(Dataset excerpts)
○ ○ ○
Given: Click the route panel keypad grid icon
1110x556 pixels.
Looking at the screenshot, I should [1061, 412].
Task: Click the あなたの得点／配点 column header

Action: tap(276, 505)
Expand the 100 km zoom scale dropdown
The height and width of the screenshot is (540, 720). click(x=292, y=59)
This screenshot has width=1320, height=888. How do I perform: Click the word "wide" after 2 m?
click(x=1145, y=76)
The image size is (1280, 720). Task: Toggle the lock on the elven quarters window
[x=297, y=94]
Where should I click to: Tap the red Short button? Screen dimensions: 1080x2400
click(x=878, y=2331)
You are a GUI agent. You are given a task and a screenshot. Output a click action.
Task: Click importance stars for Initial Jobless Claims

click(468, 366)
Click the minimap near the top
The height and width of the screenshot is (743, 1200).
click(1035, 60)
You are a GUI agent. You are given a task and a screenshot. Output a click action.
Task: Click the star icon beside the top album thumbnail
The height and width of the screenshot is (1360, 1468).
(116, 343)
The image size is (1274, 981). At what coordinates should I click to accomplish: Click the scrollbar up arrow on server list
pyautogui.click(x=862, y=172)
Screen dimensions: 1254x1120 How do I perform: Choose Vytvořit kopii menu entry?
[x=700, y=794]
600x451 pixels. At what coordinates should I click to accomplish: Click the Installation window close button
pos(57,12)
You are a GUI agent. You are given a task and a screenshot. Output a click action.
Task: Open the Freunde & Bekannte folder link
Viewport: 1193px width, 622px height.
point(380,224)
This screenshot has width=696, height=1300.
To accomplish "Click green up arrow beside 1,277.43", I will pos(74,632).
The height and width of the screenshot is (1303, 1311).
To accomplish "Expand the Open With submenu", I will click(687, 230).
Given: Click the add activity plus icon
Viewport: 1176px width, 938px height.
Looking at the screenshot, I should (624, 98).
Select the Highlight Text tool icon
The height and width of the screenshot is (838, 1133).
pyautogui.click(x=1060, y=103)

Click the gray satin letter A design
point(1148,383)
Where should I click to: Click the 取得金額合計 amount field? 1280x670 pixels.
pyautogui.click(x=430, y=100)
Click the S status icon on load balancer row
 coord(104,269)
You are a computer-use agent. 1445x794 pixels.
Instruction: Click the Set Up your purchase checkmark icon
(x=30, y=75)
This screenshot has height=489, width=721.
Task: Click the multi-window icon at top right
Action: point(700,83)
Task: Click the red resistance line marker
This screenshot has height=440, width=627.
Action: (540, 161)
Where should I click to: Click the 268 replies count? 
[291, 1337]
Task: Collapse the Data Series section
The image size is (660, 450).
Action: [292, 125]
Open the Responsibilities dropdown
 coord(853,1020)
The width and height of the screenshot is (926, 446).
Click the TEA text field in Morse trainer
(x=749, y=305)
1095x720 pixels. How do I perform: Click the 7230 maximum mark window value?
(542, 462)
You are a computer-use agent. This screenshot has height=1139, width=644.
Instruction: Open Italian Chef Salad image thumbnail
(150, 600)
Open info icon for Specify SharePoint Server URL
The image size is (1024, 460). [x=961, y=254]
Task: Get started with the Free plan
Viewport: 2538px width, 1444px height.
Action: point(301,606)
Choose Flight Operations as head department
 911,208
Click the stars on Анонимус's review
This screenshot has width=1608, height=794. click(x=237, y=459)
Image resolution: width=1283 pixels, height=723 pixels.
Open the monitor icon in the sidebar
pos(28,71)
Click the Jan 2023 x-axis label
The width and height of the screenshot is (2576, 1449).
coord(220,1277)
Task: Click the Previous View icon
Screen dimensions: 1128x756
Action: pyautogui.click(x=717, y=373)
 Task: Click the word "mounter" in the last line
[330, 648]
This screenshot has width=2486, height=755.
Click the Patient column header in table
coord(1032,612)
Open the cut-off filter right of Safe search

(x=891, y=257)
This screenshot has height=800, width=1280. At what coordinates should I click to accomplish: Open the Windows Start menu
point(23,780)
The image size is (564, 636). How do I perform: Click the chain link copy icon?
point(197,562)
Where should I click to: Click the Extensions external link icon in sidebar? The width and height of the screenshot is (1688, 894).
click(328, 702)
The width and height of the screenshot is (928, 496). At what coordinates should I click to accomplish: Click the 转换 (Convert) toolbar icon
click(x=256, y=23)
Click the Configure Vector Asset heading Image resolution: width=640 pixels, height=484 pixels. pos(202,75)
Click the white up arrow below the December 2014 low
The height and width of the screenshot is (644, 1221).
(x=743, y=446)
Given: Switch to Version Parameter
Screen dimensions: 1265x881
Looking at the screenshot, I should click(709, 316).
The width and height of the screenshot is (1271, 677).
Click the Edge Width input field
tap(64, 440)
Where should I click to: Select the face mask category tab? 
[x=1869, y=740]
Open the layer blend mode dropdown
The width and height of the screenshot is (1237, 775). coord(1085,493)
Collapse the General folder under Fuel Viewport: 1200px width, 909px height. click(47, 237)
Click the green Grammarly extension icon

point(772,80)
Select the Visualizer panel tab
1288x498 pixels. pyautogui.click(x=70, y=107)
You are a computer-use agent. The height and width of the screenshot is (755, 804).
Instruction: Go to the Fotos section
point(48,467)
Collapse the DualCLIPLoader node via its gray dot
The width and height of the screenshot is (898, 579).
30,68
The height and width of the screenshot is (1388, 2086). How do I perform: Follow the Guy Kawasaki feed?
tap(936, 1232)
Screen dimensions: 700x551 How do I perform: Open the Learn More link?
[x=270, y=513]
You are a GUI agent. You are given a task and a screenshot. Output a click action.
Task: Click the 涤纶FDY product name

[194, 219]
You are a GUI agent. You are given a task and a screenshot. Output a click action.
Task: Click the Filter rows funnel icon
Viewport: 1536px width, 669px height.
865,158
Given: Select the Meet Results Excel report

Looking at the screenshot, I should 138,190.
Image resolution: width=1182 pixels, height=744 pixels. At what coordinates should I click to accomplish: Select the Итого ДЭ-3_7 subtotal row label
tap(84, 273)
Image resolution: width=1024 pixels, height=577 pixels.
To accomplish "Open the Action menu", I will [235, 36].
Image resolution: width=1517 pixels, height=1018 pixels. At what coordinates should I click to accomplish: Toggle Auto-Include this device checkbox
○ ○ ○
WHAT IS REQUIRED =
The reply should consist solely of the lines of the data, exact, from the opening line through the line with "The height and width of the screenshot is (1303, 1311).", inclusive.

RESULT FOR THIS EXERCISE =
Given: Click the route panel keypad grid icon
1110x556 pixels.
Looking at the screenshot, I should [1061, 412].
Task: Click the あなたの得点／配点 column header

Action: tap(276, 505)
Expand the 100 km zoom scale dropdown
The height and width of the screenshot is (540, 720). click(x=292, y=59)
This screenshot has width=1320, height=888. How do I perform: Click the word "wide" after 2 m?
click(x=1145, y=76)
The image size is (1280, 720). Task: Toggle the lock on the elven quarters window
[x=297, y=94]
Where should I click to: Tap the red Short button? Screen dimensions: 1080x2400
click(x=878, y=2331)
You are a GUI agent. You are given a task and a screenshot. Output a click action.
Task: Click importance stars for Initial Jobless Claims

click(468, 366)
Click the minimap near the top
The height and width of the screenshot is (743, 1200).
click(1035, 60)
You are a GUI agent. You are given a task and a screenshot. Output a click action.
Task: Click the star icon beside the top album thumbnail
The height and width of the screenshot is (1360, 1468).
(116, 343)
The image size is (1274, 981). At what coordinates should I click to accomplish: Click the scrollbar up arrow on server list
pyautogui.click(x=862, y=172)
Screen dimensions: 1254x1120 How do I perform: Choose Vytvořit kopii menu entry?
[x=700, y=794]
600x451 pixels. At what coordinates should I click to accomplish: Click the Installation window close button
pos(57,12)
You are a GUI agent. You are given a task and a screenshot. Output a click action.
Task: Open the Freunde & Bekannte folder link
Viewport: 1193px width, 622px height.
point(380,224)
This screenshot has width=696, height=1300.
To accomplish "Click green up arrow beside 1,277.43", I will pos(74,632).
The height and width of the screenshot is (1303, 1311).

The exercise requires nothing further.